» Saved entries:
'''
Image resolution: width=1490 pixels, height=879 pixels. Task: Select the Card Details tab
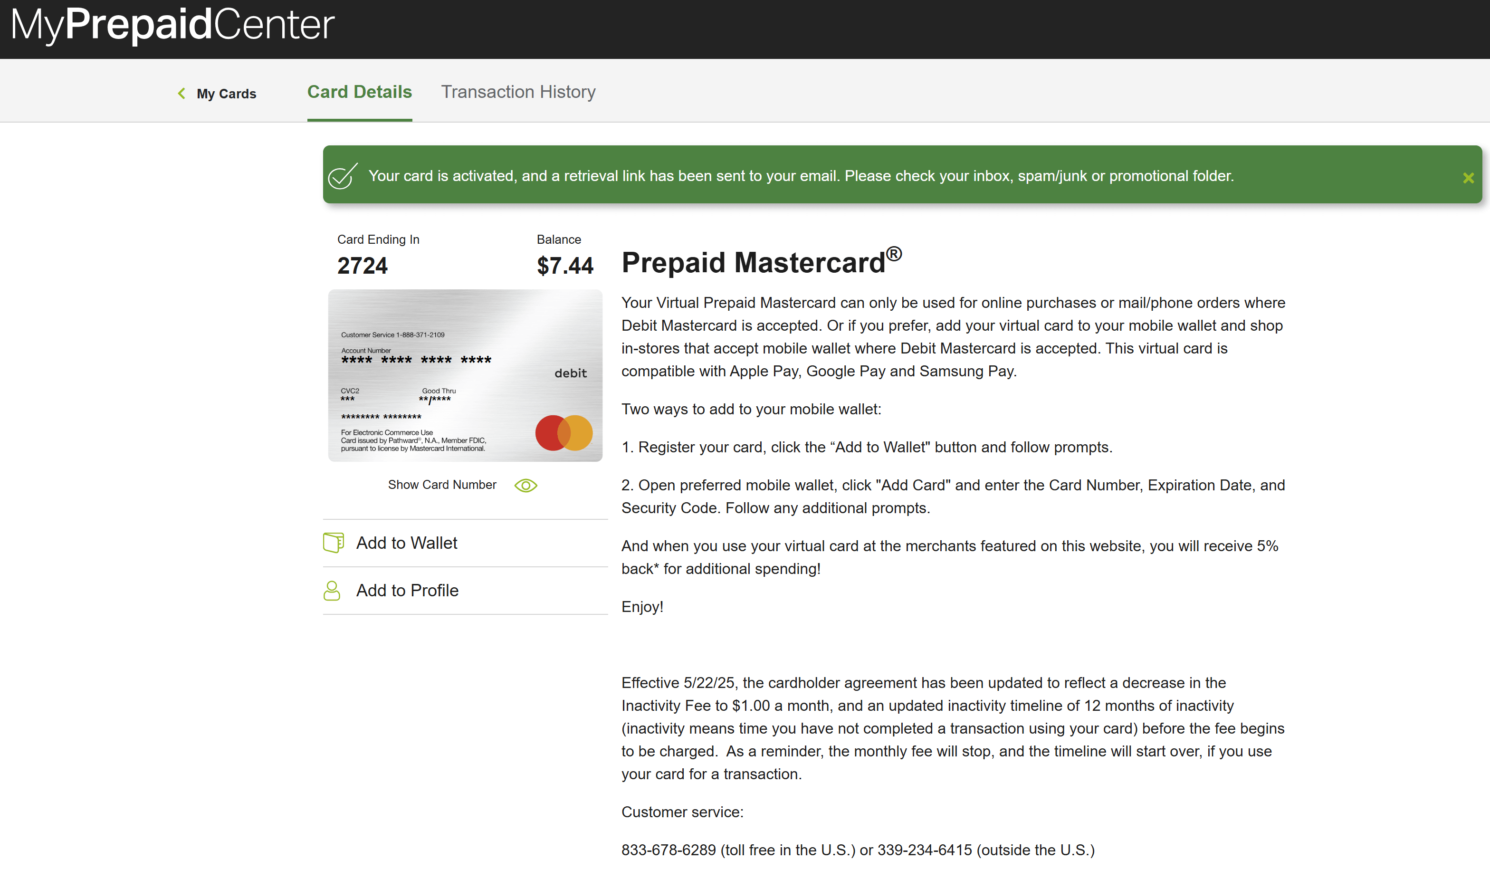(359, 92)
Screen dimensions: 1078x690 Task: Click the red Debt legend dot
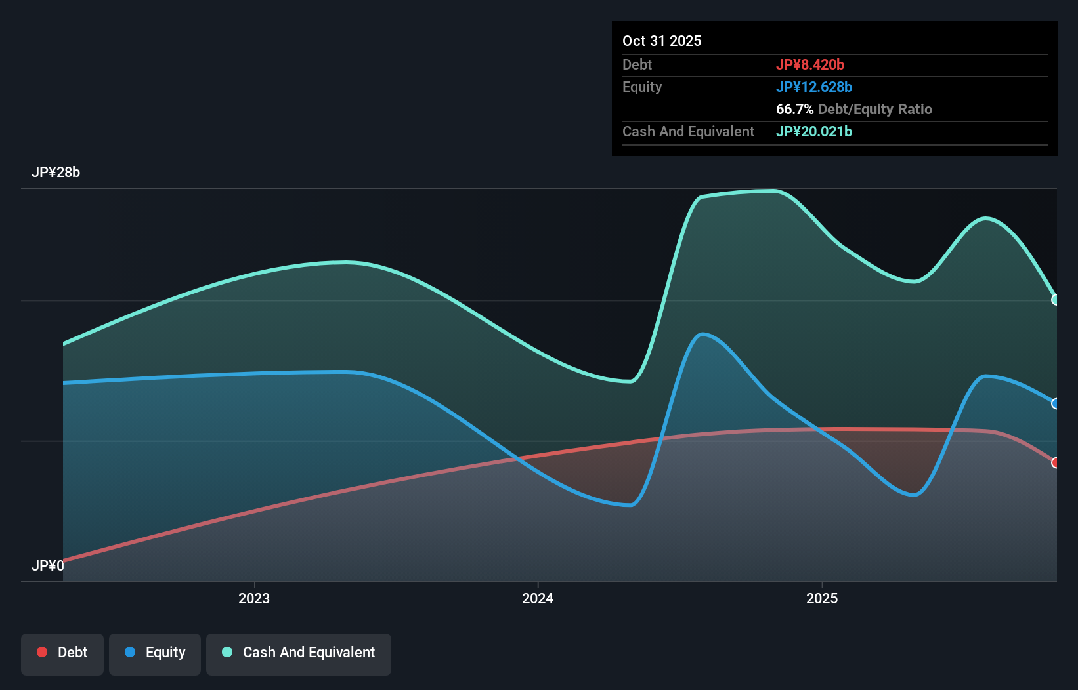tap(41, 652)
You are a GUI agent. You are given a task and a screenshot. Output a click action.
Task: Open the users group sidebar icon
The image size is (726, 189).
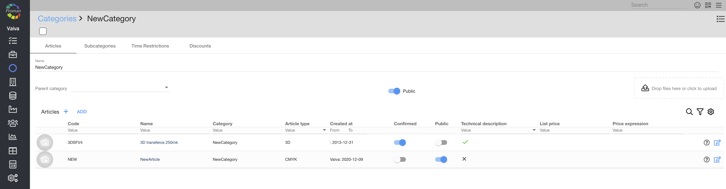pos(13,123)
'''
» PROBLEM DETAILS: Once the pictures are removed, repeat all of the data above exactly.

» ANSWER TO THIS PROBLEM:
Image resolution: width=1490 pixels, height=879 pixels. Task: Select the Card Details tab
(359, 92)
Screen dimensions: 1078x690 Task: Click the red Debt legend dot
tap(41, 652)
You are a GUI agent. You are given a task and a screenshot. Output a click action.
Task: Open the users group sidebar icon
The image size is (726, 189).
pos(13,123)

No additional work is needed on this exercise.